La Tribune dimanche, 15 juin 2025, par Philippe Ridet

En croisière avec Rolin

Mieux vaut tard… Lorsqu’au début de 2022 Olivier Rolin embarque à bord du Champlain, bâtiment de soutien et d’assistance outre-mer, « trapu et teigneux » naviguant dans l’océan Indien, il va sur ses 75 ans. Alors que nombre de ses contemporains se lamentent sur l’air de « la vieillesse est un naufrage », l’écrivain-voyageur, lui, fait son sac. Rappeler l’âge de l’auteur au prétexte de recenser son ouvrage n’est pas très élégant mais c’est bien d’âge, le sien, celui du capitaine et de l’équipage, qu’il est question dans ce court et ironique dans compte rendu de voyage. Et, puis c’est lui qui a commencé ! Dès la page 14, Rolin évoque sa « vétusté », son apparence de « vieille chose » dont on se demande s’il saura « supporter les mouvements du bateau sans se casser le col du fémur ». Il enfonce le clou ? Cherche-t-il notre apitoiement ou notre sourire ? « Ce n’est pas seulement vers les îles Éparses que je navigue mais vers l’état déplorable et un peu ridicule de vieux. Jamais encore […] je n’ai éprouvé à ce point que je faisais partie d’un autre monde. » Tout ça parce que les Éditions de l’École de guerre, qui ne pouvaient lui payer sa préface à l’Histoire de la guerre du Péloponnèse de Thucydide, historien grec du IVe siècle avant notre ère, a décidé de payer ses travaux en nature. Chic, un voyage du plus ! a pensé Rolin, prix Femina pour Port Soudan (1994). Vite il déchante. Ça, une récompense ? Une couchette inconfortable, des heures d’ennui, une compagnie de gamins qui pourraient être les siens… Et même pas une goutte de rhum ! Dès lors le pitch est tout trouvé. Notre auteur survivra-t-il à ce périple ? Un mois de traversée pépère de l’île de la Réunion, point de départ, à Mayotte, point d’arrivée, en passant par Durban jusqu’à ces fameuses îles Éparses dans le canal du Mozambique, où la France entretient l’idée de sa grandeur, des militaires et des scientifiques qui comptent les tortues.

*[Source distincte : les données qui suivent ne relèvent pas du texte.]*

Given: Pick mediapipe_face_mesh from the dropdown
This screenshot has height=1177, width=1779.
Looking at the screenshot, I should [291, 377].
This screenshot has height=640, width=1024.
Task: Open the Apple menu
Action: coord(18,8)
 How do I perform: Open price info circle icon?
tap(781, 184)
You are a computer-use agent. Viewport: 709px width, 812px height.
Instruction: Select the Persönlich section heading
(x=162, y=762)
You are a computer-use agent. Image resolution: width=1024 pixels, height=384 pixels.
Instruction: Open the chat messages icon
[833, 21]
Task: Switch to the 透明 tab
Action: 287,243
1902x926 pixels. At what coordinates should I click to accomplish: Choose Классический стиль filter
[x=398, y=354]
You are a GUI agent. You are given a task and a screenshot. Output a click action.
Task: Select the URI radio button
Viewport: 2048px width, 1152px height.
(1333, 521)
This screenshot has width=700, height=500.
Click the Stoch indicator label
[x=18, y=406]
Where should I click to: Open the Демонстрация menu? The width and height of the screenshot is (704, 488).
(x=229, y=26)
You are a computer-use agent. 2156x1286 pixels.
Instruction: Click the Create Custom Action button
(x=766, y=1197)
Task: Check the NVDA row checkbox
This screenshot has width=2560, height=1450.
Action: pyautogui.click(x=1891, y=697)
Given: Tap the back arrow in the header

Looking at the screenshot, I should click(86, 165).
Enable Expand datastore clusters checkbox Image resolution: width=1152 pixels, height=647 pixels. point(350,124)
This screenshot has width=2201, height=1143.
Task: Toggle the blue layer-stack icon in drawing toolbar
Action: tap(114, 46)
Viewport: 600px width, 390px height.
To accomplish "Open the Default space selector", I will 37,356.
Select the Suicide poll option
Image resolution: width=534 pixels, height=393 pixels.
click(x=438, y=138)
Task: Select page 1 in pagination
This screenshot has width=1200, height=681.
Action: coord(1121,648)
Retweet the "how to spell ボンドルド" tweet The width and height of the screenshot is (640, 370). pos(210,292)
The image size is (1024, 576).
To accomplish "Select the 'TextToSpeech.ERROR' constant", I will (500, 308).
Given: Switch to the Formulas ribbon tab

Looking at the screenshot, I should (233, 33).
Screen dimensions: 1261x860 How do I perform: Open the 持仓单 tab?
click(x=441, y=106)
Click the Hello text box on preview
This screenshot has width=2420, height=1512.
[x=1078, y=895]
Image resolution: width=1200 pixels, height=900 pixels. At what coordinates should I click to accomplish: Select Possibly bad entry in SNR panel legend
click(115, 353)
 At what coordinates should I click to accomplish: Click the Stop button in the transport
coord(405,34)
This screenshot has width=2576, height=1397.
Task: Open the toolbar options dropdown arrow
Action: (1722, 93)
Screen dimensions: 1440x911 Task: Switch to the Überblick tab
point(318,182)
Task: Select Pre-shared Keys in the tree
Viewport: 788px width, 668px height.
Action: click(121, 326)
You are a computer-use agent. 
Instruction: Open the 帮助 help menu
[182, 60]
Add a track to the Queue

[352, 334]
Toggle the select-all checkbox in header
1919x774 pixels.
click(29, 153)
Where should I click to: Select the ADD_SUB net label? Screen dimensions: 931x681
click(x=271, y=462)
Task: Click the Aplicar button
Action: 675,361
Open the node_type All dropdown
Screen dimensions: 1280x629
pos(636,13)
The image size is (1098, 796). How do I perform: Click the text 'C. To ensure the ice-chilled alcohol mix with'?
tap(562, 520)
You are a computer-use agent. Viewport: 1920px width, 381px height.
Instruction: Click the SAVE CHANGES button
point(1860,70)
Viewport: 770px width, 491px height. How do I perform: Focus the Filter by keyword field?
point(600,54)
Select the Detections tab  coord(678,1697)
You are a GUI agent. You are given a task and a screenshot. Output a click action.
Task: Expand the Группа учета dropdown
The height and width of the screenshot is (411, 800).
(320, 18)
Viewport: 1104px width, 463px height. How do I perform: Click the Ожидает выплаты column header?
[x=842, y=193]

Inutile de faire durer le suspense. Malgré son grand âge, l’écrivain parviendra à bon port sain et sauf. Armé d’ironie et d’un humour aussi solide que sa connaissance de la mer, il donnera au passage cette leçon d’écriture à l’usage des gens sérieux : « Qu’est-ce qu’écrire sinon ça, imaginer, gloser, reconstituer, déformer, ironiser, faire le malin en somme ? » Encore faut-il savoir le faire.